• [Excerpted data]:
* * *

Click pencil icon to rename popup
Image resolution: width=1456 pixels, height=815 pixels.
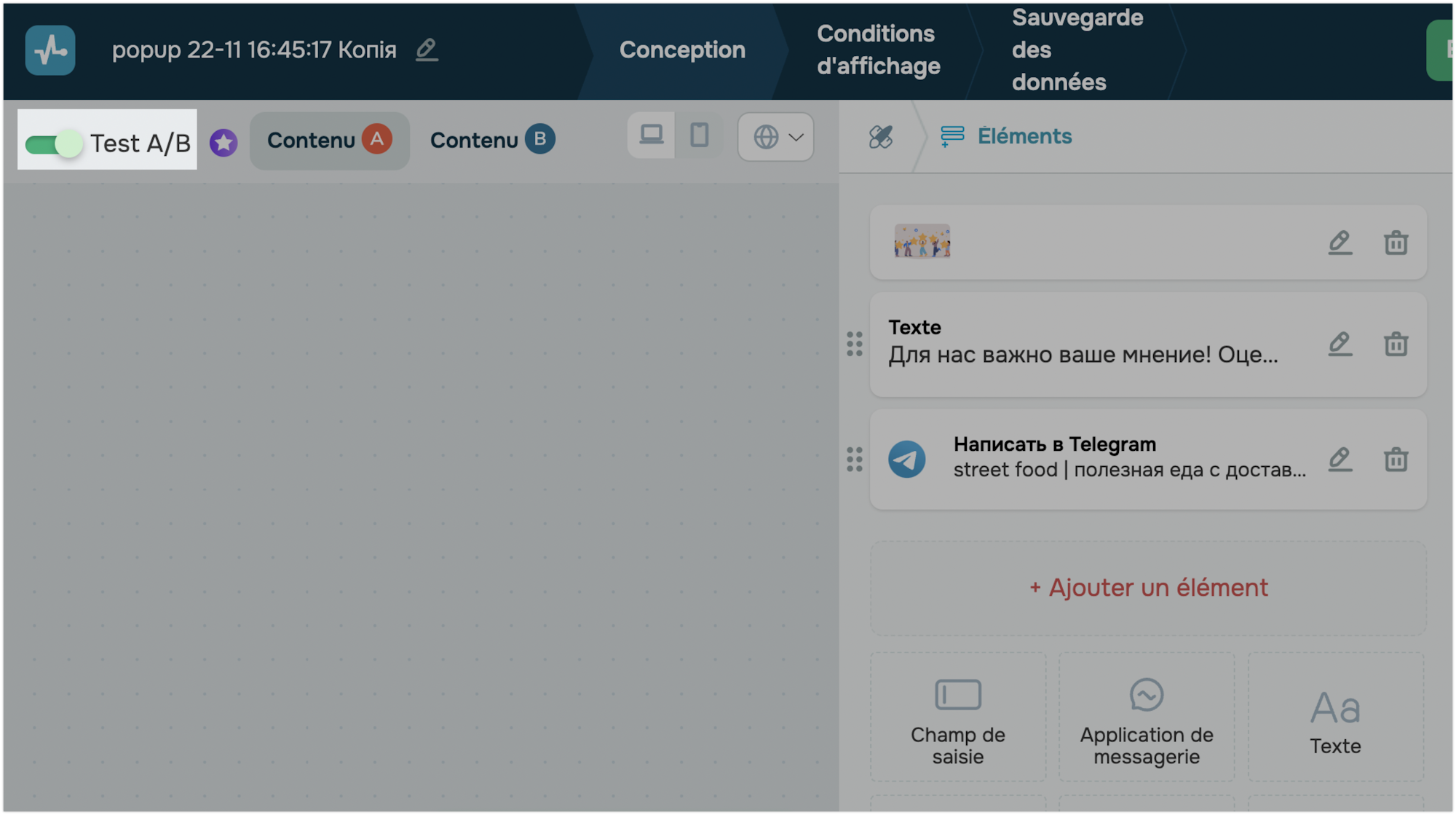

* * *

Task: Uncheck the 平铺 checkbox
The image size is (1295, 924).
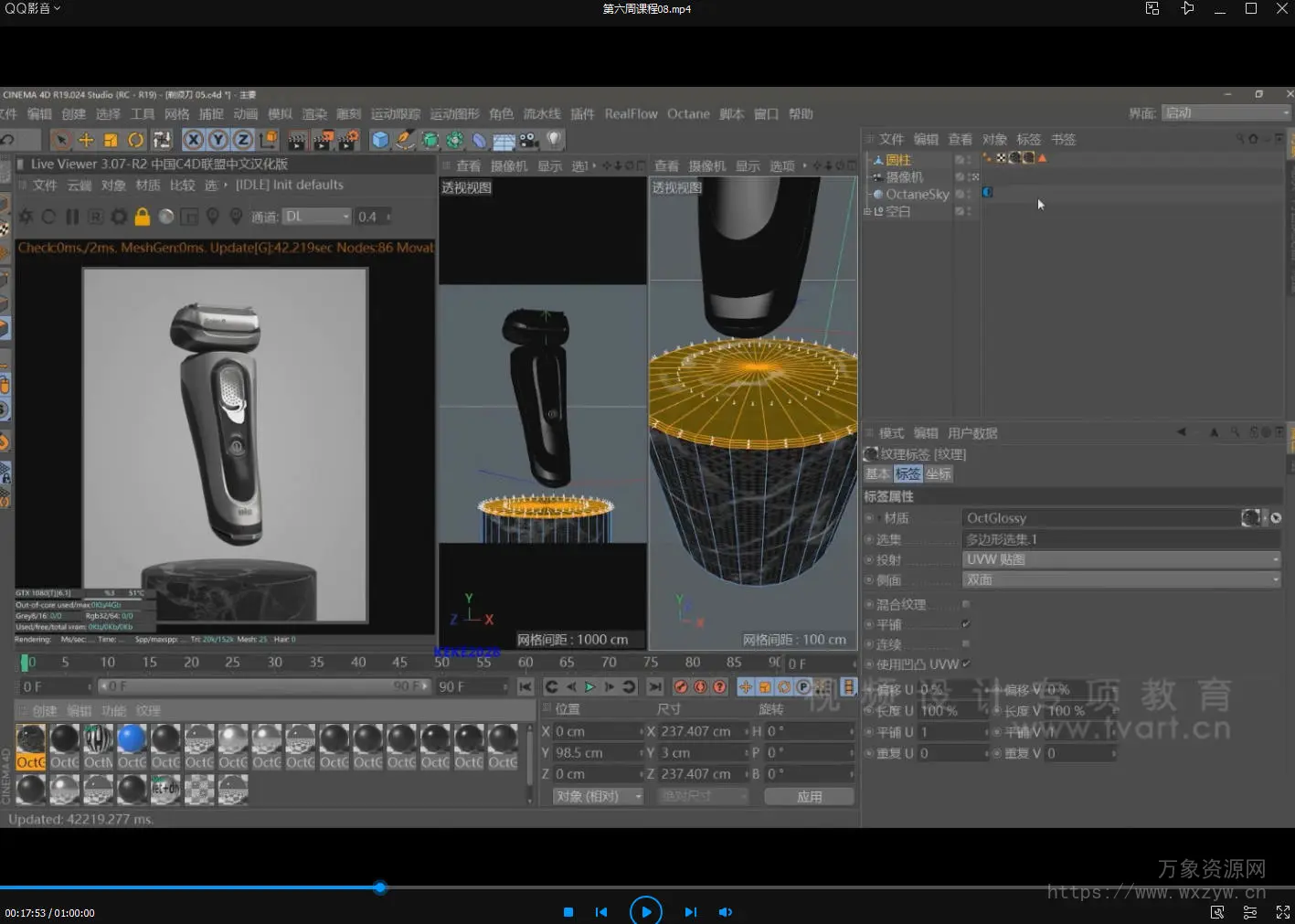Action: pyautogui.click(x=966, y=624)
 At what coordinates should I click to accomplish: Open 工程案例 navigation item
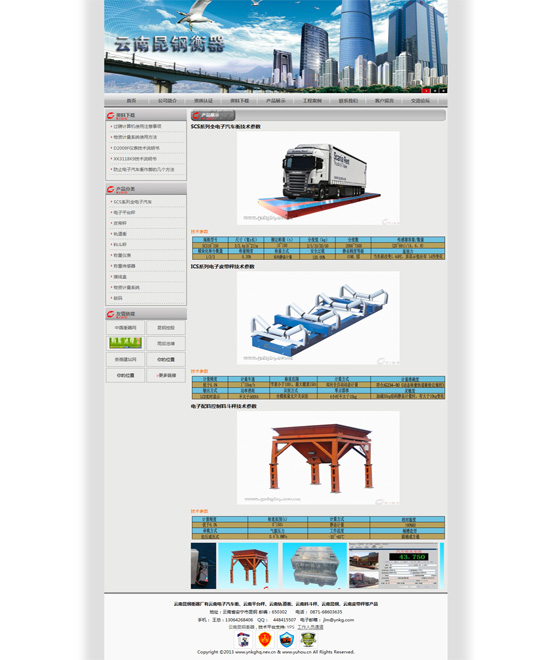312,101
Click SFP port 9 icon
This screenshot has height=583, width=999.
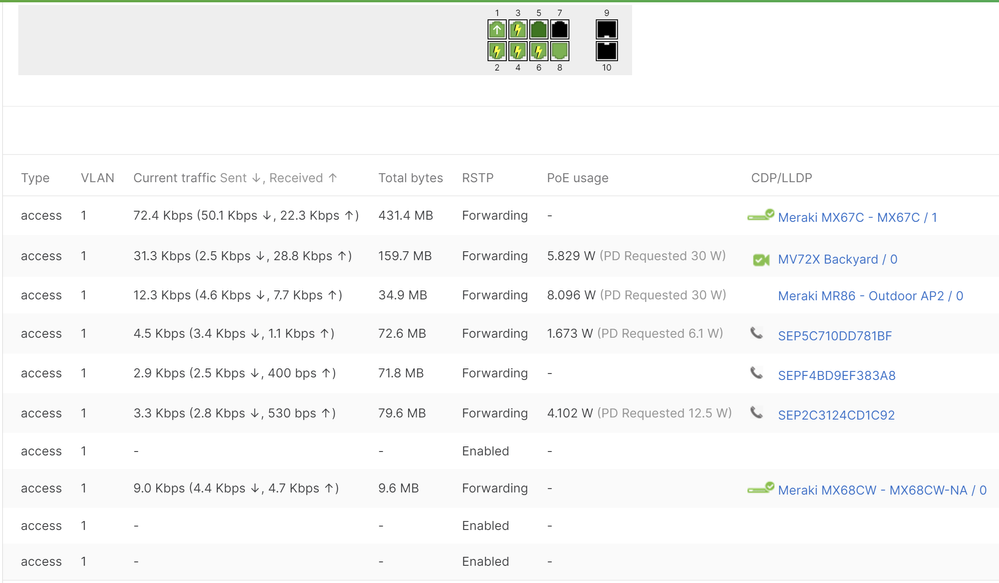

* * *

• [Your goal]: The stretch of entries above that starts with the line containing "Click pencil icon to rename popup" and goes on through the line containing "Image resolution: width=1456" is to be transcribed exactly, and no other line is to be transcribed.

• [Problem solution]:
Click pencil icon to rename popup
Image resolution: width=1456 pixels, height=815 pixels.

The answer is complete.